The three-day regional meeting in Bangkok from 21 August was to be an interaction of experts on men who have sex with men (MSM), transgenders, people working with the community, and MSMs and transgenders living with HIV.
However, Nepal’s health ministry nominated three representatives, who, by their own admission, had little knowledge about the issue.
The trips were sponsored by WHO as Nepal is one of the poorest countries in Asia with little resources to attend such regional meetings.
‘So the crucial inputs for the meeting from Nepal’s successful MSM/transgender program wasn’t there, nor did the meeting have any idea which areas need prioritizing in Nepal for addressing the MSM/transgender HIV problem,” said a visibly distressed Sunil Pant, founder of Blue Diamond Society, the pioneering gay rights organization in Nepal.
Pant said Nepal was repeatedly misusing WHO funds.
‘This has happened over and over again,’ he said. ‘Last month, WHO funded (unrelated) people to participate in a similar HIV conference in Indonesia.’
The former member of parliament said though the LGBT community had raised the issue with both the health ministry and WHO officials, neither had responded.
Edmund Settle, policy specialist with the United Nations Development Programme, that technically supported the Bangkok meet, agreed that
the profiles of the participants should have included individuals who have direct experience on MSM programs, including experts from the community.
He also said that earlier HIV meets convened by UNDP had ensured community members’ presence.
To ensure that a young MSM living with HIV attended the meet, UNDP supported a representative from India.
‘It’s clear there was no representation of MSMs and transgenders from Nepal.
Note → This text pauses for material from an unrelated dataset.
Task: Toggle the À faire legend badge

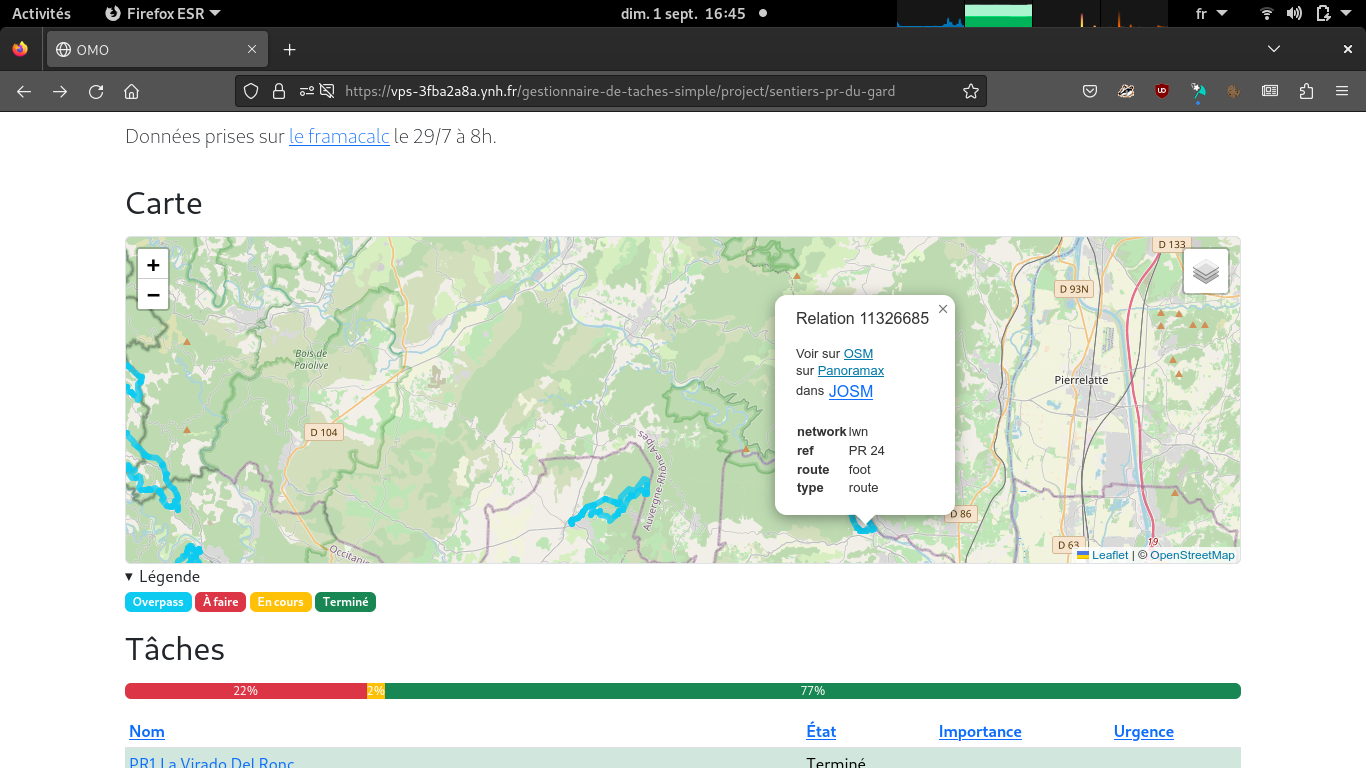Action: pyautogui.click(x=220, y=602)
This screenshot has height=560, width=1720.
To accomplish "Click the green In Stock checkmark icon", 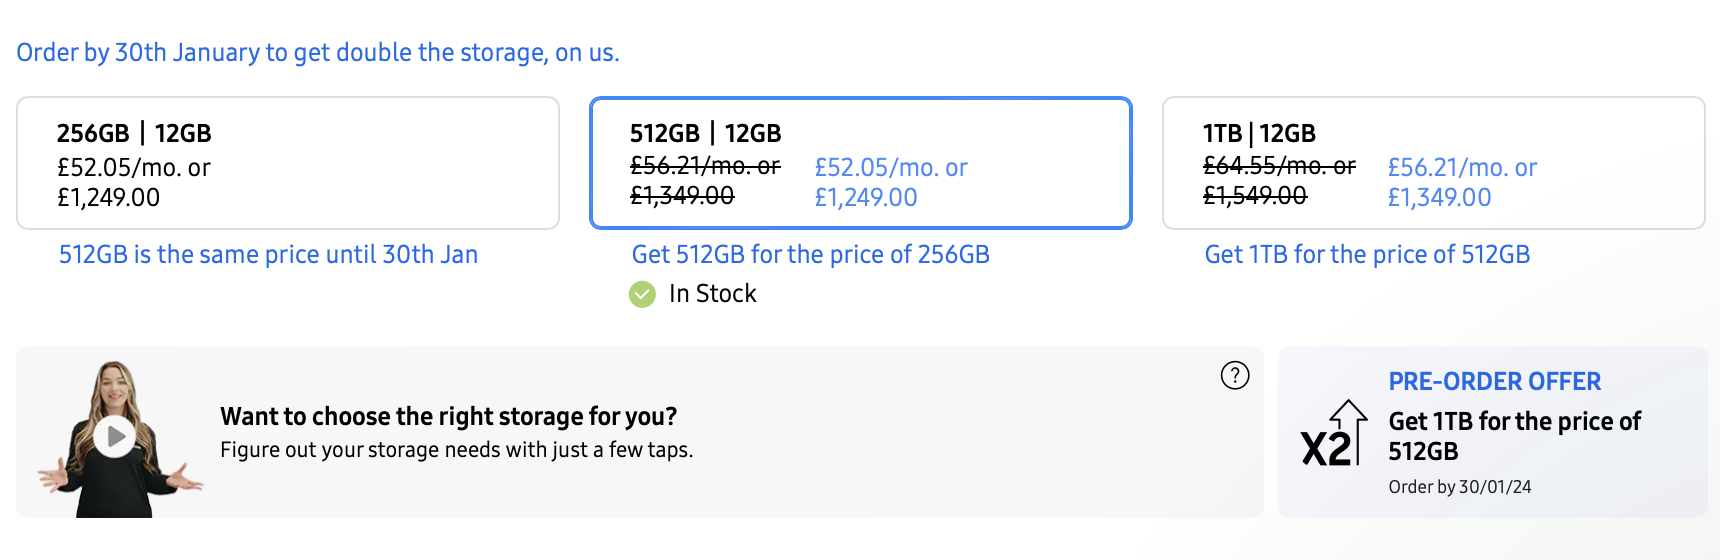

We want to strongly raise these issues,’ said Roshan Mahato, national program coordinator at the Federation of Sexual and Gender Minorities, Nepal.
The Bangkok faux pas came even as Nepal’s LGBT community basked in the global limelight for hosting the annual gay pride, Gaijatra, last week.
The group, once marginalized and looked down upon, began to gain wider acceptance following a dogged campaign by Blue Diamond Society.
It resulted in Nepal’s apex court giving the nod to same-sex marriages and the government accepting the community’s recommendations while drafting a new constitution.
But the initial euphoria is now wearing off, especially as a succession of power-hungry governments failed to complete the constitution in time.
Now Nepal will hold elections once again in November to complete the constitution and the LGBT community has announced their intention to contest.